In spring 2009, several federal courts sought to modify the administration’s definition.  In May, Judge Bates held that someone who “substantially supports” al Qaeda or Taliban forces but was not “part” of the group, or did not directly participate in the group or in hostilities, was not covered by the military’s authority to detain under the AUMF.

In October 2009, the Congress adopted a new Military Commissions Act which replaced the term “enemy combatant” with a new term, “unprivileged enemy belligerent.”  The definition accompanying the new term is similar to the definition of enemy combatant used by the administration, as modified by Judge Bates in May, in that it also includes someone who has engaged in hostilities against the U.S. or its coalition partners. However, the legislation replaced “substantially supports” with “purposefully and materially supported hostilities” against the U.S.  The new definition also includes someone who was a part of al Qaeda at the time of the offense.

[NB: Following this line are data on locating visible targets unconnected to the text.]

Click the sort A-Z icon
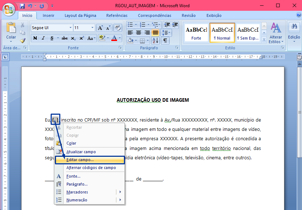This screenshot has width=302, height=210. [155, 41]
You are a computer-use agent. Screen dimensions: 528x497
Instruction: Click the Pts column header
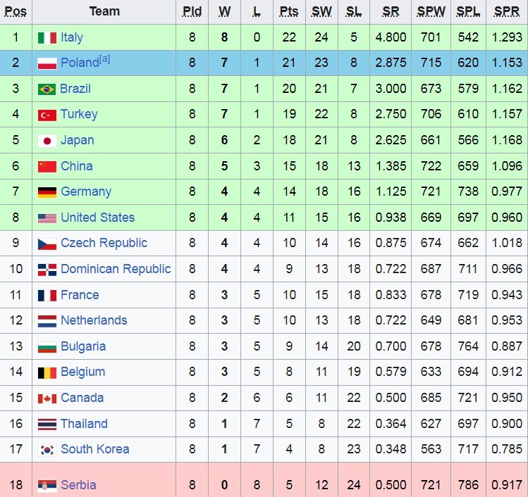pos(288,11)
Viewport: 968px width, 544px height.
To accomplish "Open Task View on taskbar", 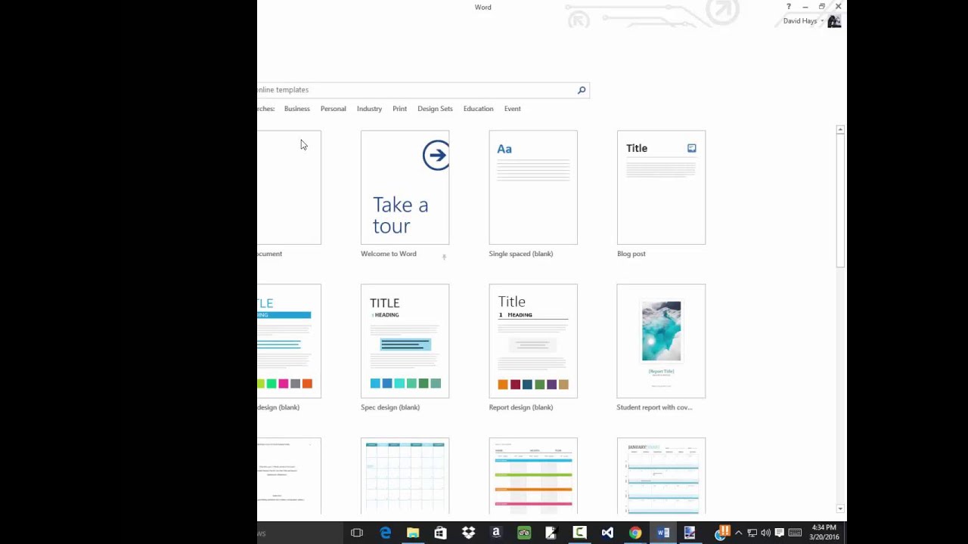I will pyautogui.click(x=357, y=533).
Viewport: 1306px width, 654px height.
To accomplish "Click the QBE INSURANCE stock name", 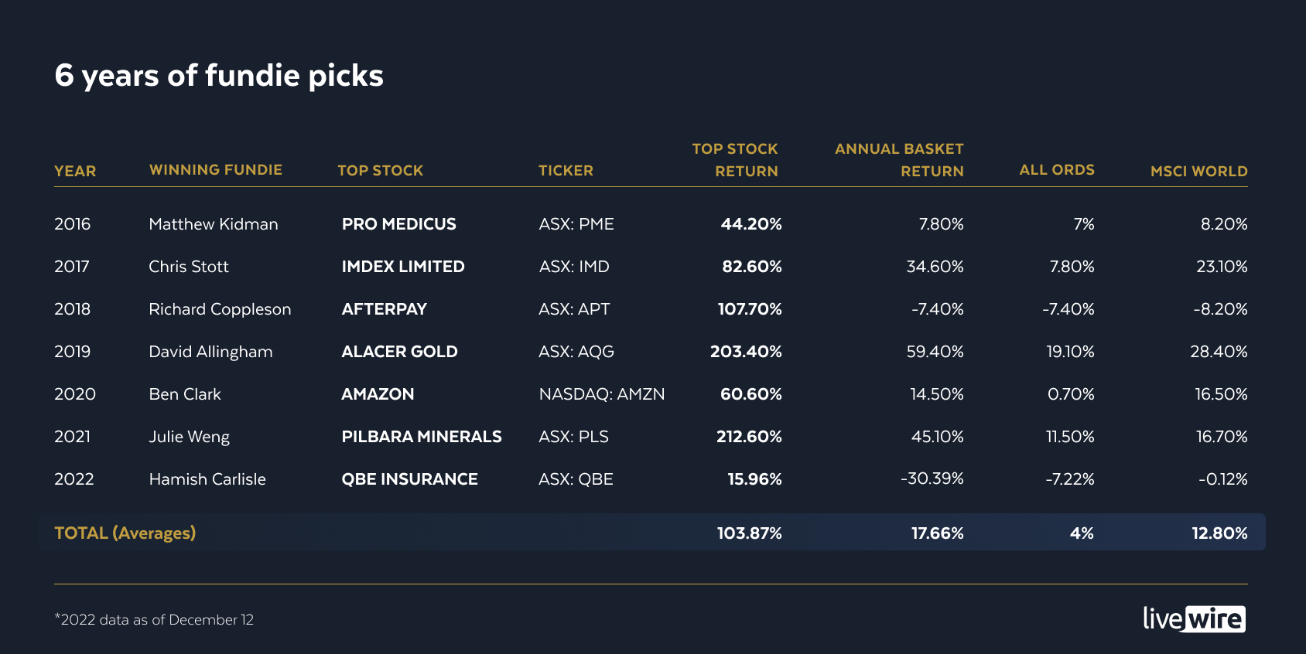I will coord(409,479).
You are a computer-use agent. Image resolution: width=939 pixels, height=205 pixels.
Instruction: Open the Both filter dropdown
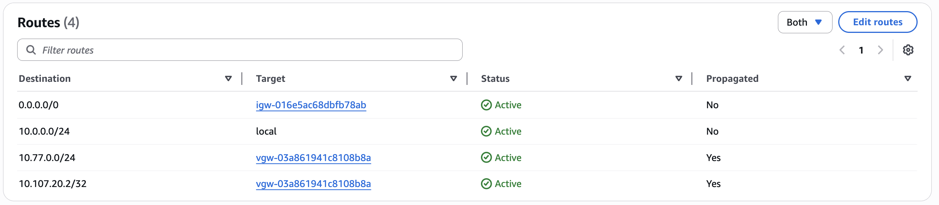[x=805, y=22]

(For a discussion of the term “enemy combatant” as used to circumvent the Geneva Conventions throughout the Bush years, please see Professor Honigsberg’s law review article in the UCLA Journal of International Law and Foreign Affairs, available at http://papers.ssrn.com/sol3/papers.cfm?abstract_id=942058.)

In March 2010, a federal district court in Northern California ruled that the Al- Haramain Islamic Foundation could successfully bring a civil claim against the U.S. because the Bush Administration surveilled the organization without a warrant. A warrant was required under the Foreign Intelligence Surveillance Act (FISA).

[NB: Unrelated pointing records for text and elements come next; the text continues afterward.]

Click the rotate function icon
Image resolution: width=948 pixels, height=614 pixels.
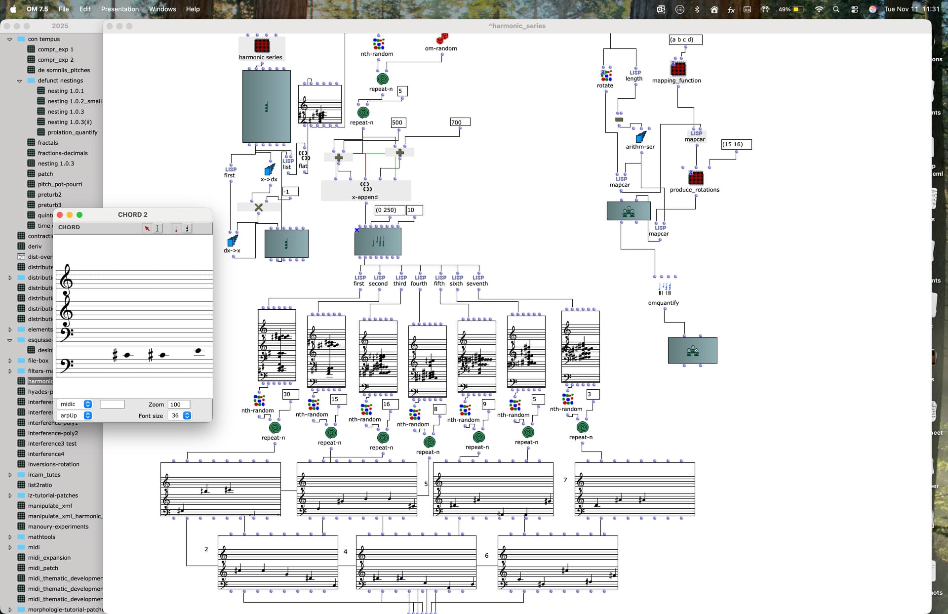[x=606, y=75]
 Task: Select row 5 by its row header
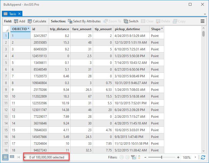point(6,63)
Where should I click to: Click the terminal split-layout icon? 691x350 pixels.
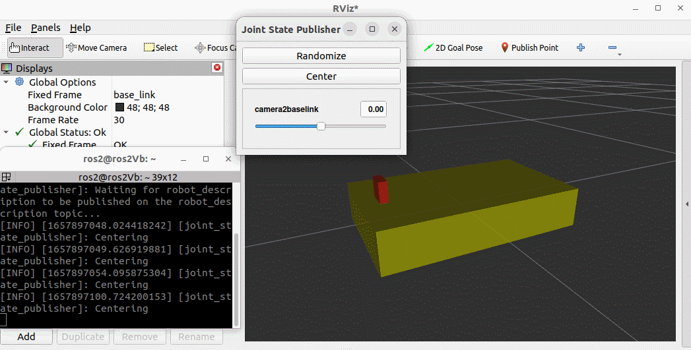coord(6,177)
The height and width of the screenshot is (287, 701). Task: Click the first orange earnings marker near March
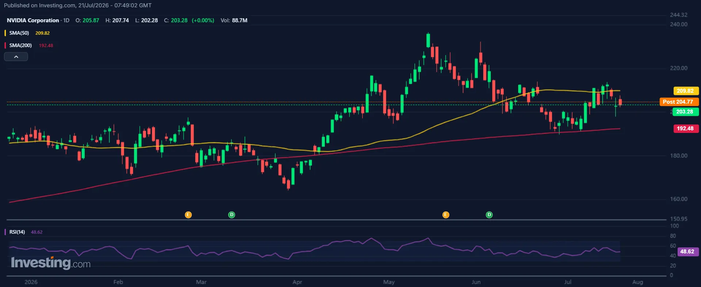(188, 215)
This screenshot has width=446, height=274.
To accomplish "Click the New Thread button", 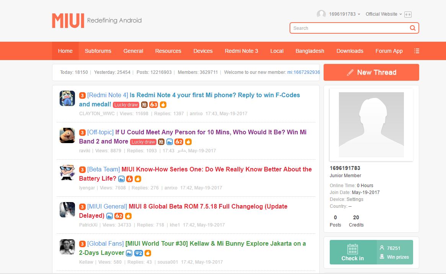I will click(x=371, y=72).
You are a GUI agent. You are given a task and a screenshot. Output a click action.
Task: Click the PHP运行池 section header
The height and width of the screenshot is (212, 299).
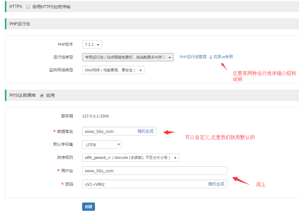(x=20, y=24)
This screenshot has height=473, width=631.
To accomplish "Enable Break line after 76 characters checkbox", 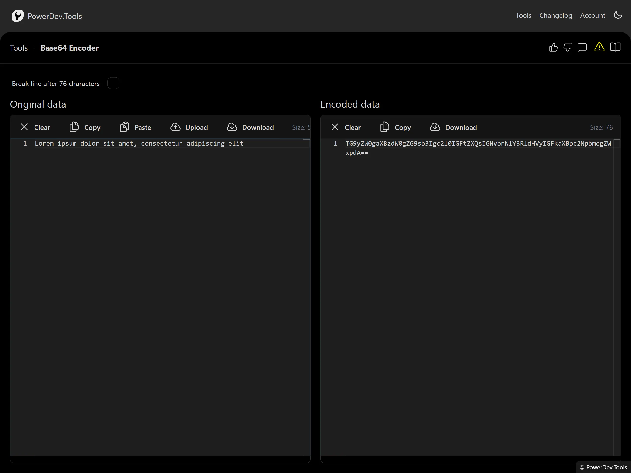I will point(113,83).
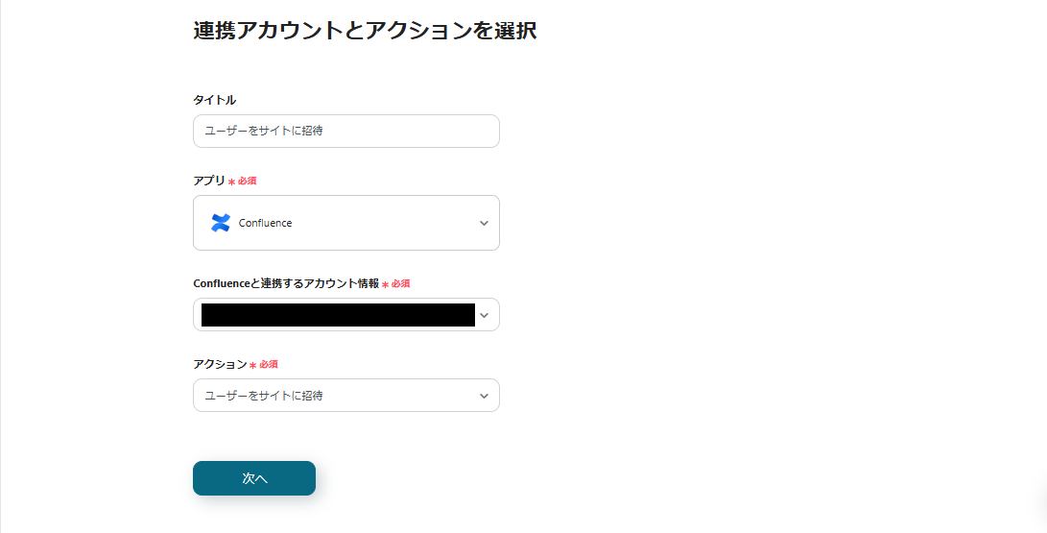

In the meantime, federal district courts have ordered the release of 36 detainees as the result of habeas hearings, while also ruling that 14 men can continue to be held.  However, the D.C. Circuit Court of Appeals has overturned one decision granting habeas, and another decision denying habeas.  Please also see Current Issues 

John Yoo, Jay Bybee and the Torture Memos

For years, the Justice Department’s Office of Professional Responsibility (OPR) had analyzed whether John Yoo and Jay Bybee, as well as others in the Justice Department’s Office of Legal Counsel (OLC) violated their ethical duties and perhaps even the criminal law in drafting memoranda for the President and the CIA that supported and justified brutal interrogation and torture by American officials.  On February 19, 2010, the report was finally released.  The OPR report concluded that Yoo and Bybee violated their ethical duties and demonstrated professional misconduct by providing legal advice on torture in possible violation of both federal and international laws. 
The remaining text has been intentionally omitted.